**Your task**
Report how many lines in the data include the string "viral", and add nothing else.

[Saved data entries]

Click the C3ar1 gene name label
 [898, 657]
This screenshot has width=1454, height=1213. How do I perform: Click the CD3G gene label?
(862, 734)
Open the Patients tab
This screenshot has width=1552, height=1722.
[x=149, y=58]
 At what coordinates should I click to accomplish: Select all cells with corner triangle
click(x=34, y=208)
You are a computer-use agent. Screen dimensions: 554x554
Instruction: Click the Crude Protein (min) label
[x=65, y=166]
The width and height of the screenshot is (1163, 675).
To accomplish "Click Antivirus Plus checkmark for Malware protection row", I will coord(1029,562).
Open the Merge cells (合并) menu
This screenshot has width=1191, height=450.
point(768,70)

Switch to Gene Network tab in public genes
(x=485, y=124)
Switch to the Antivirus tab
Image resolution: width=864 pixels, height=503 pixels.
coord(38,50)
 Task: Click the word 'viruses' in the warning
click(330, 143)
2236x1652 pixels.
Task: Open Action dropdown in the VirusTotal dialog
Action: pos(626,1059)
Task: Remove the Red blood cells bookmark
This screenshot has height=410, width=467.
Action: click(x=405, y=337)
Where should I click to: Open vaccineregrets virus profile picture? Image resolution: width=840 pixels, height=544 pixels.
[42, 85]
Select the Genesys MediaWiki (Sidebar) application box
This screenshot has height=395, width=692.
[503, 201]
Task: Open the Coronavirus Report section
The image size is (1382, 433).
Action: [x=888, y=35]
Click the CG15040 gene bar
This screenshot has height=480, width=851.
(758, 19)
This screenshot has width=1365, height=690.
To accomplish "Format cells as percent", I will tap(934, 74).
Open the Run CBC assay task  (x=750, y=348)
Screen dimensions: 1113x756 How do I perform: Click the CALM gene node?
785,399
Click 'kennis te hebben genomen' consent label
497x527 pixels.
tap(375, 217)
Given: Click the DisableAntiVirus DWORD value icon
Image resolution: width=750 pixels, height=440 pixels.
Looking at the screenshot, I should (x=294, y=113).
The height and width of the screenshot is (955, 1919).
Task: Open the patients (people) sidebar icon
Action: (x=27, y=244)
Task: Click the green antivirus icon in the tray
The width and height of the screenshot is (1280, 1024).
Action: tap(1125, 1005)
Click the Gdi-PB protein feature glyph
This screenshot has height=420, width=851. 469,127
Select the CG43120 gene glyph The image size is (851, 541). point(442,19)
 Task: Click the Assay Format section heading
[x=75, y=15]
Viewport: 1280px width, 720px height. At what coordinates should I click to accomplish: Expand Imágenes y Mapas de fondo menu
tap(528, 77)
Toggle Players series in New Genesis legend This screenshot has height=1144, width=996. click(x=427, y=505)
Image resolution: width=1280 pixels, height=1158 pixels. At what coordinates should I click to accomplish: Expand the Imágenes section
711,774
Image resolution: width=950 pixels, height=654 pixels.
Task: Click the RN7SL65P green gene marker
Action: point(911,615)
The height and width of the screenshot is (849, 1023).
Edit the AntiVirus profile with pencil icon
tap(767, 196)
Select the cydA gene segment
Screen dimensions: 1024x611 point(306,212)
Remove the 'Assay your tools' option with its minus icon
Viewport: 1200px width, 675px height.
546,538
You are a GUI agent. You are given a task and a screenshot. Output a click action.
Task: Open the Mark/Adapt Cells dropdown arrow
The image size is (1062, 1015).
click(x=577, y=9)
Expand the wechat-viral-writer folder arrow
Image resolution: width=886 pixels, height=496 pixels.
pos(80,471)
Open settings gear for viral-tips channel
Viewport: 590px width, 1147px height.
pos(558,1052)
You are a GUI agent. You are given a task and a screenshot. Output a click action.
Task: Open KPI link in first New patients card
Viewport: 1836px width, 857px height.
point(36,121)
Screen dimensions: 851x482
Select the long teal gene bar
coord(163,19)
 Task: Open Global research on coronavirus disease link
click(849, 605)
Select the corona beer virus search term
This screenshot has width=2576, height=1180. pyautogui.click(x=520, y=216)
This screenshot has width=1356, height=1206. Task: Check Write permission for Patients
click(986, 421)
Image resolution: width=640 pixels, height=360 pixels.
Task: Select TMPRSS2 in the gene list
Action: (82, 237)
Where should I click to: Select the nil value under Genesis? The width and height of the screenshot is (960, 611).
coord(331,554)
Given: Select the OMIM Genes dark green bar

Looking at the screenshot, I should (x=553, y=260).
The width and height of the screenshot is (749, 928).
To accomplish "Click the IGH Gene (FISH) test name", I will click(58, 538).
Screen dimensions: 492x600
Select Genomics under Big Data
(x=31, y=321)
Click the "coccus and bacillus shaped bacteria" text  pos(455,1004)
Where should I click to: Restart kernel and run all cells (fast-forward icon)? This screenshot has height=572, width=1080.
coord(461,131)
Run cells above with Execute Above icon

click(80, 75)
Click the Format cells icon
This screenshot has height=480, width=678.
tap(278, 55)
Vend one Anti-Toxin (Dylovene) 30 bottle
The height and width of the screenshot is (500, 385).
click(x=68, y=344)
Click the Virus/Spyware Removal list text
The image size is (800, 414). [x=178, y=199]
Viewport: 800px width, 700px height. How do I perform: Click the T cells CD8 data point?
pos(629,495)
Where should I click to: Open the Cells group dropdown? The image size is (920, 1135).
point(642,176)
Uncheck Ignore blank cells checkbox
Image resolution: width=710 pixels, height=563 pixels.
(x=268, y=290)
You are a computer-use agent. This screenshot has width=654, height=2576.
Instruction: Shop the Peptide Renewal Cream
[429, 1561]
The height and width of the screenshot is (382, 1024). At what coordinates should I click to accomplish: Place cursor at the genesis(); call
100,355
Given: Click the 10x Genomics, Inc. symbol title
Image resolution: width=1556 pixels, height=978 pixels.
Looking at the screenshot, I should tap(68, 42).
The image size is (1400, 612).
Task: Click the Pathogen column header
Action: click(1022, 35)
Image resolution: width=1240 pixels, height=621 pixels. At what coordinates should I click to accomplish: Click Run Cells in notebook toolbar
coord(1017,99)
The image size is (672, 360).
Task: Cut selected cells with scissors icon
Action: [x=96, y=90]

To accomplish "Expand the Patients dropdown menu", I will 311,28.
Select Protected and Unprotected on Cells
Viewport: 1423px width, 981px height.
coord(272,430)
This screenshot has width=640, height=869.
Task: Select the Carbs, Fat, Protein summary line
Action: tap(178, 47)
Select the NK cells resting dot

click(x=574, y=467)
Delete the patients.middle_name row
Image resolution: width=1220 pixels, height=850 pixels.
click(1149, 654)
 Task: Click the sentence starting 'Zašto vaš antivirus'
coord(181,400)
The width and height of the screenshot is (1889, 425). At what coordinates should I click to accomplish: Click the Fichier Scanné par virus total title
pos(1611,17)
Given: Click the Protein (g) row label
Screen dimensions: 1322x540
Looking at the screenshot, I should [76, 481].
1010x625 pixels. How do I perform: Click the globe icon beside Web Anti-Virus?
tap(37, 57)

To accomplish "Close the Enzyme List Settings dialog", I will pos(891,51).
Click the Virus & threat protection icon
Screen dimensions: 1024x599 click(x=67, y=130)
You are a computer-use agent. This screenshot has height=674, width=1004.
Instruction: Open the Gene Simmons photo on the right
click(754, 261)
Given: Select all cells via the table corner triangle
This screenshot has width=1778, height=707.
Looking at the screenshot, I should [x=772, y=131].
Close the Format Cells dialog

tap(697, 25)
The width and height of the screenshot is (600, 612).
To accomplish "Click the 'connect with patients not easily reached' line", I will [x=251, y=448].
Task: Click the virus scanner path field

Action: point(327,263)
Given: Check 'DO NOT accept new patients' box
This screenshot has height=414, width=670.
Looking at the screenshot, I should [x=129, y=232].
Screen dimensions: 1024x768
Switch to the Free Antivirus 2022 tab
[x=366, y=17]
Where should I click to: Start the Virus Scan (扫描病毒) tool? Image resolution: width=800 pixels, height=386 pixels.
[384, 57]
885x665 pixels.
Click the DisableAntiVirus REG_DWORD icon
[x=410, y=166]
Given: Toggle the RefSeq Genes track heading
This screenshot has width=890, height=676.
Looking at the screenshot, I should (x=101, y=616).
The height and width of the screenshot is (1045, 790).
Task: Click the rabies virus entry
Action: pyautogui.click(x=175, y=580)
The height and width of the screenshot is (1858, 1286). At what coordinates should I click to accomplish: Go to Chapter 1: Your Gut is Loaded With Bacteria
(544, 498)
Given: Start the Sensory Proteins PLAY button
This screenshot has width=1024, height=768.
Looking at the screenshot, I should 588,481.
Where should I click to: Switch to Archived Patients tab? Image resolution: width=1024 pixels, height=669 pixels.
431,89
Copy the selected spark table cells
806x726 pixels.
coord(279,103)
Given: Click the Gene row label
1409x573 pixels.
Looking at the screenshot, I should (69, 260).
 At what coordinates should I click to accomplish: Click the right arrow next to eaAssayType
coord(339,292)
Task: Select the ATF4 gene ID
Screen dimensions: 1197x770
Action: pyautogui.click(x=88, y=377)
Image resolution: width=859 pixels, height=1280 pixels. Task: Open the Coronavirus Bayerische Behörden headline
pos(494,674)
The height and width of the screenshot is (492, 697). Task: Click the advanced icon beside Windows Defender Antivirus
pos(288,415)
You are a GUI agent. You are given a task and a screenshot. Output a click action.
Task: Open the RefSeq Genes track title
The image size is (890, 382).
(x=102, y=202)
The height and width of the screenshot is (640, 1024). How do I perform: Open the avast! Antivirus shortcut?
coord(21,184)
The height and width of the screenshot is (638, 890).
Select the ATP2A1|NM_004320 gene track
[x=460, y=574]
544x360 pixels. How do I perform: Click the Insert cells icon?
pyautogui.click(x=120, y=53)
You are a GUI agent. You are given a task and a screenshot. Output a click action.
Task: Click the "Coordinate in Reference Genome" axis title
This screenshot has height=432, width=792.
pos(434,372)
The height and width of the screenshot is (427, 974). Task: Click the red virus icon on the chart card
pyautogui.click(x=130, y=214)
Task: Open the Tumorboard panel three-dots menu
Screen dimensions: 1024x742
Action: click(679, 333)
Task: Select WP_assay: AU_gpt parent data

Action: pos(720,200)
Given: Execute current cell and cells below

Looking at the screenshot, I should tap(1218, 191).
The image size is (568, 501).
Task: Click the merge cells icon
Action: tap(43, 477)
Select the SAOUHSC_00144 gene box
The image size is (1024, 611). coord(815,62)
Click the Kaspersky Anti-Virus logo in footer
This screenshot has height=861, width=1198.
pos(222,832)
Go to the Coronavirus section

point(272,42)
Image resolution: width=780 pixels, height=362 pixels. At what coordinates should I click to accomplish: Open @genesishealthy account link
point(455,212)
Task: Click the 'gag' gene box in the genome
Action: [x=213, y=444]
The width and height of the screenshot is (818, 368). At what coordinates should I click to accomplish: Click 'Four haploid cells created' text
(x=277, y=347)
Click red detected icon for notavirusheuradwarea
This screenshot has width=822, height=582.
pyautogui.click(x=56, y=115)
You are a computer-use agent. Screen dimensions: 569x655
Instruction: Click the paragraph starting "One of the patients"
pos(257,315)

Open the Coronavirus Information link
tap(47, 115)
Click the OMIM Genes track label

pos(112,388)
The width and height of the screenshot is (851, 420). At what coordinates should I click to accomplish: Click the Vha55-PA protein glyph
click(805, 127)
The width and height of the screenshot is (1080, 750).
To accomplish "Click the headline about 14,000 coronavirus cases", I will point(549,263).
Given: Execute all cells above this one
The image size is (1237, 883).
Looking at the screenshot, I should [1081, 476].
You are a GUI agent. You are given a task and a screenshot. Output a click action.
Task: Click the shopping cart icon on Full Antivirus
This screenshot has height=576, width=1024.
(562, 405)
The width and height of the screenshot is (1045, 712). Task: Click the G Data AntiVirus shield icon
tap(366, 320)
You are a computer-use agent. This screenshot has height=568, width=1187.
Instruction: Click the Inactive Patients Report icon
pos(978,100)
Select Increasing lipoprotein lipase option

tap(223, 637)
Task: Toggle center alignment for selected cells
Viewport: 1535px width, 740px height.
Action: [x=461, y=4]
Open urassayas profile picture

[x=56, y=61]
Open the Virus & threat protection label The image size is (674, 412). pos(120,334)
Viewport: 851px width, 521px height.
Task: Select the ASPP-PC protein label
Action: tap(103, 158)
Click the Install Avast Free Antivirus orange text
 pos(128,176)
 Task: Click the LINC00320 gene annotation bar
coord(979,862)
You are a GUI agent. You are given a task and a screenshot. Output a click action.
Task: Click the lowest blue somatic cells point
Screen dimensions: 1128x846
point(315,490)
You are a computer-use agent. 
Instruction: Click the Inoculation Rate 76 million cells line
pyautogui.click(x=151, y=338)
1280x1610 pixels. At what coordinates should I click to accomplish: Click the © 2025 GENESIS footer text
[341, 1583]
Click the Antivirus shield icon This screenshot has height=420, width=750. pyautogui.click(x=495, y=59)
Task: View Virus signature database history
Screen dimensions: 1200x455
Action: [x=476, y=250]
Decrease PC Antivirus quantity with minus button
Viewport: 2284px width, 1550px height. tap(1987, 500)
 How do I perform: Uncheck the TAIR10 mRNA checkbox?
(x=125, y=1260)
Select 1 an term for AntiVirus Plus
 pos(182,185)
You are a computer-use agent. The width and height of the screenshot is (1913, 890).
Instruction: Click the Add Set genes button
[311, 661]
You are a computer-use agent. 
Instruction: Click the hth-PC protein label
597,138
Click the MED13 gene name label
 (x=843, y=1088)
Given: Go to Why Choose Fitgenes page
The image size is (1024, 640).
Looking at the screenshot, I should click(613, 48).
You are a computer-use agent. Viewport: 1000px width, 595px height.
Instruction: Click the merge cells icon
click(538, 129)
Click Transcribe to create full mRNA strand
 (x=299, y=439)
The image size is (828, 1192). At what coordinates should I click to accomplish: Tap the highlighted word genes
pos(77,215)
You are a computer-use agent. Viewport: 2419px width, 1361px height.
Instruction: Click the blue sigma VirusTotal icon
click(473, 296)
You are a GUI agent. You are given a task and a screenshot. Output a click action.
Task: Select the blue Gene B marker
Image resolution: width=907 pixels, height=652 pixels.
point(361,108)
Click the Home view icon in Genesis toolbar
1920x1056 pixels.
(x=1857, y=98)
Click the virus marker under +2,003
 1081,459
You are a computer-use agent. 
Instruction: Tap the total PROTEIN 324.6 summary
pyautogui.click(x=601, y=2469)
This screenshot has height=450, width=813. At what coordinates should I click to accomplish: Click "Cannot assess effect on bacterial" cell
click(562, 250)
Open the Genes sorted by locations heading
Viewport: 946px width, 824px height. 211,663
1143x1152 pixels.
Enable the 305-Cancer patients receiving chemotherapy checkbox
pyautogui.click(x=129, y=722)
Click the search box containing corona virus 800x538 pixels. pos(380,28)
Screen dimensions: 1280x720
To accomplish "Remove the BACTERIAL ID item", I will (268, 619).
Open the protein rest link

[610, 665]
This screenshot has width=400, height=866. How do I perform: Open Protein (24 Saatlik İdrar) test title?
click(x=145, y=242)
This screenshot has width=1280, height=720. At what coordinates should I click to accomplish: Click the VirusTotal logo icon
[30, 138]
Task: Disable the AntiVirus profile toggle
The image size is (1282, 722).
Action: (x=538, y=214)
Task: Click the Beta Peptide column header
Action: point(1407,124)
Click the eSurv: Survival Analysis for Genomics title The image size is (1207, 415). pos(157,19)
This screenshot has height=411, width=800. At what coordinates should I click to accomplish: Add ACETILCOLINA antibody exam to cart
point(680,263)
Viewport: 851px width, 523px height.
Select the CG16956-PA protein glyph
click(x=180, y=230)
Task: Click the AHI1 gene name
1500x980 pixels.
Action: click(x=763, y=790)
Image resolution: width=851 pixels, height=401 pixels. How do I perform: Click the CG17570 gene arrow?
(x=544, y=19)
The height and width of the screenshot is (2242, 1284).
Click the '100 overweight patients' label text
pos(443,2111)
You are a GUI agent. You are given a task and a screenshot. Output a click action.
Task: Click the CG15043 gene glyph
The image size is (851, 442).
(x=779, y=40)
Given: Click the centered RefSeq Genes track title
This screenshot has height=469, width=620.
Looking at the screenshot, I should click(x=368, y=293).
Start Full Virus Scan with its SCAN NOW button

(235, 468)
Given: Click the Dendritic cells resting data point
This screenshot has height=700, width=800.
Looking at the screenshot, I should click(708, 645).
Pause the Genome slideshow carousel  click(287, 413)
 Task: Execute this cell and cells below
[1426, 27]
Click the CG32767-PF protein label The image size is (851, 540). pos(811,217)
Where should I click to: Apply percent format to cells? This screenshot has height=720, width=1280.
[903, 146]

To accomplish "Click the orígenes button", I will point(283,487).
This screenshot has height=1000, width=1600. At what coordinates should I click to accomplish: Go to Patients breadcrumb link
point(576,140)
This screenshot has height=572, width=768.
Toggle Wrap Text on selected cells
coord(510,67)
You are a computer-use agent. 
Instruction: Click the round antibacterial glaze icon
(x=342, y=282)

**Task answer**
2